Разговора такого не было; это потом, вспоминая, я думал, что именно так бы Василий Александрович ответил на мои вопросы, а в тот вечер я был, как уже говорил, настолько ошеломлен, особенно вначале, этой открывшейся мне жизнью, что больше слушал, чем спрашивал, и, может быть, от жалости к Василию Александровичу, а скорее от того давнего чувства уважения к нему как к комбату (старшему по званию, по опыту жизни и по годам человеку), которое все еще было живо во мне, я не мог говорить ему ничего поучительного, лишь выбрав момент, спросил:
«Но болезнь-то у нее откуда? Как случилось все?»
«О, это история длинная».
«Может быть?..»
«Ты думаешь, от того падения? Нет, не только».
«Но...»
«Не забегай, не надо, лучше послушай, ведь ты все равно ничего не знаешь о ней. Ну что ты знаешь? И я ничего не знал. Все мы открываемся постепенно и открываем
Мы долго еще сидели за столом, и Василий Александрович то затихал и тогда, склонив голову, всей пятерней своей единственной руки прочесывал и приглаживал довольно густые еще и лохматившиеся волосы, то опять начинал говорить, возвращаясь к тому же, что давно уже, как видно, мучило его, с чувством какого-то будто удовлетворения отыскивая в памяти новые и новые примеры Ксениной вселенской — он уже с усмешкой произносил это слово — доброты; у меня осталось такое впечатление, словно он перекладывал груз со своих плеч на другие, потому что, в то время как ему становилось как будто легче от того, что он говорил, я испытывал совершенно иное чувство. Я не мог твердо сказать себе, прав ли Василий Александрович или нет. То мне казалось, что он прав, и во всем был согласен с ним, то вдруг, когда как бы становился на сторону Ксени, все во мне поворачивалось, я тоже наклонял голову и прочесывал пальцами волосы, но делал это для того, чтобы прикрыть ладонью вспыхивавшую на лице неприязнь к Василию Александровичу. «Что он говорит? Как можно?» — думал я, из-под пальцев глядя на Василия Александровича.

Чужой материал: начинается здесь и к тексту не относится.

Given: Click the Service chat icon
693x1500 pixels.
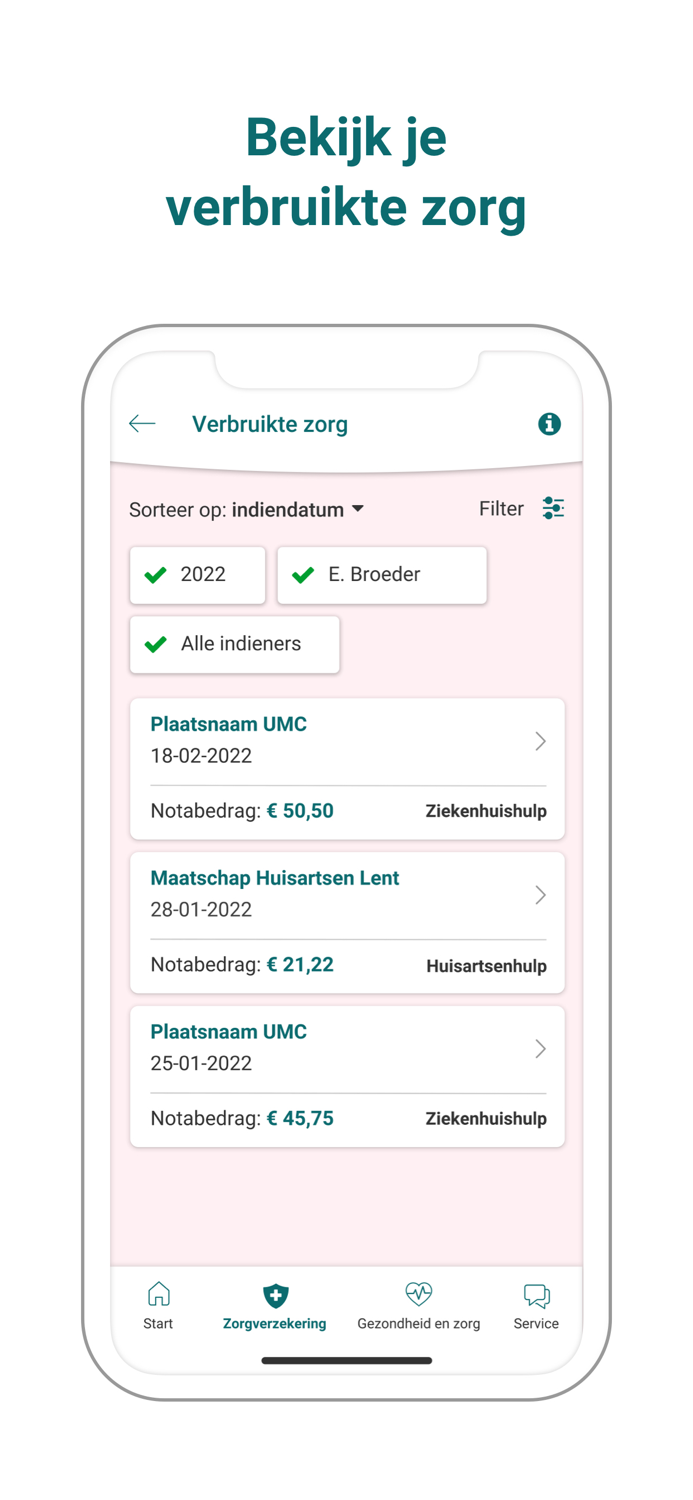Looking at the screenshot, I should [x=536, y=1293].
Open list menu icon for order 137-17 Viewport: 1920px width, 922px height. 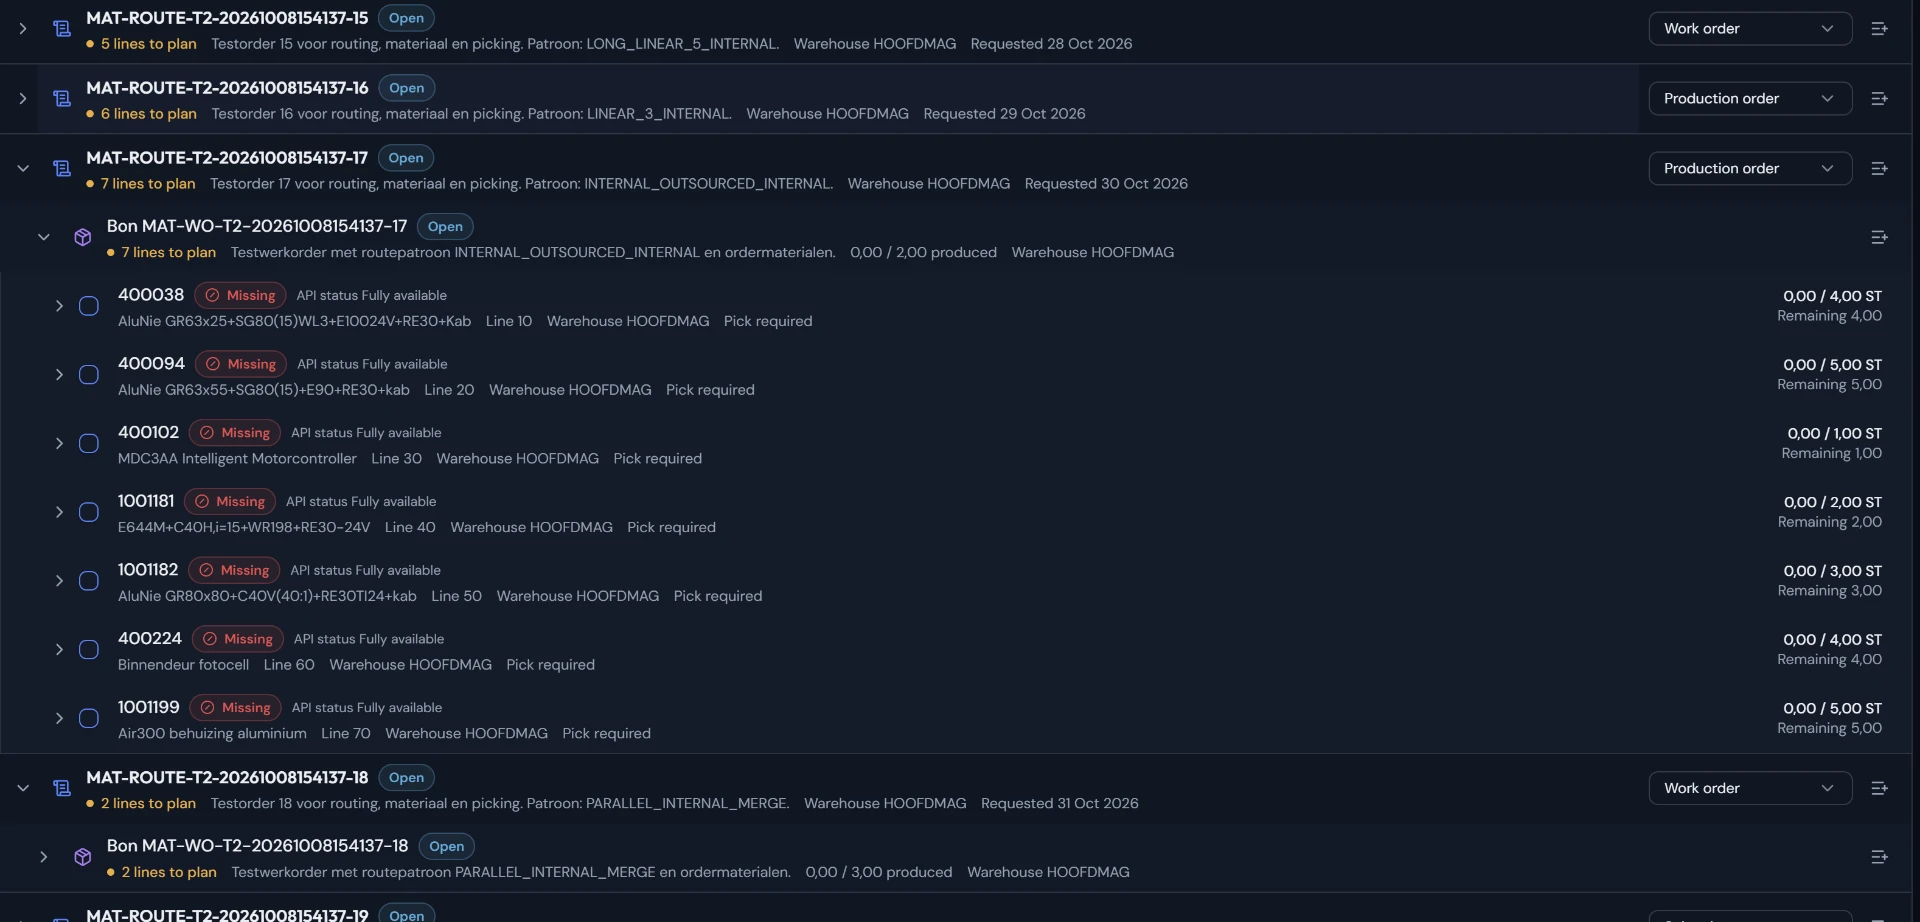[1879, 169]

Стакан с недопитым и остывшим чаем так и остался на столе, когда уставший от разговора Василий Александрович предложил наконец отправляться на покой, так как утром чуть свет ему надо было бежать в диспетчерскую, а вечером после пяти навестить Ксеню в больнице.
«Пойдем вместе, — сказал он, — если хочешь».
«Разумеется».
«Спать можешь сколько душе угодно, Мария Семеновна придет часам к одиннадцати — прибрать, обед сготовить. Ну, спокойной ночи. Вот тебе топчан, а вот простыня, одеяло и подушка», — добавил он, подавая их из-за перегородки.
Все, что он рассказывал, было для него повседневной жизнью, и потому, может быть, как только он потушил свет и лег в кровать, сейчас же послышался из-за перегородки его негромкий, какой бывает всегда у усталых мужчин, храп; он заснул сразу же, тогда как я долго лежал в темноте с открытыми глазами. Для меня его рассказ тоже был жизнью, но не повседневной, а новой, только что и неожиданно открывшейся, и потому я не мог не волноваться и не думать об этой жизни, а вернее, не думать о Ксене, Василии Александровиче и обо всем том, что узнал от него в этот вечер. «Может быть, ты и прав, — мысленно говорил я, будто мы все еще сидели за столом, и то, что надо было сказать Василию Александровичу тогда, я произносил, как всегда, запоздало, лишь теперь. — Но ведь и живем мы для чего? Не под себя же все подгребать, а людям. А люди нам. И в этом — общество, в этом — единство и цель. А что можно предложить взамен? Каждый для себя? Но это уже было, веками было, и надо хоть чуточку знать историю, тогда сразу все станет на свои места», — продолжал я, чувствуя, однако, что эти привычные, всегда казавшиеся незыблемыми формулировки — да и что может быть благороднее, точнее, понятнее и проще, чем: «Жизнь для счастья людей!» — звучали будто неестественно, ложно, а перед глазами постоянно возникало постаревшее, усталое и морщинистое лицо Василия Александровича. «И он прав, и она по-своему права, — через минуту снова начинал рассуждать я. — Два разных человека, два взгляда на жизнь, я и раньше знал это, им нельзя было сходиться, вот и все, и нечего ломать голову. Главное, все у нее идет на поправку». Но, как я ни утешал себя, не желая обвинять ни Василия Александровича, ни Ксеню, заснуть не мог, в избе казалось душно; чтобы освежиться и развеяться, я оделся и потихоньку, стараясь не разбудить хозяина, вышел во двор.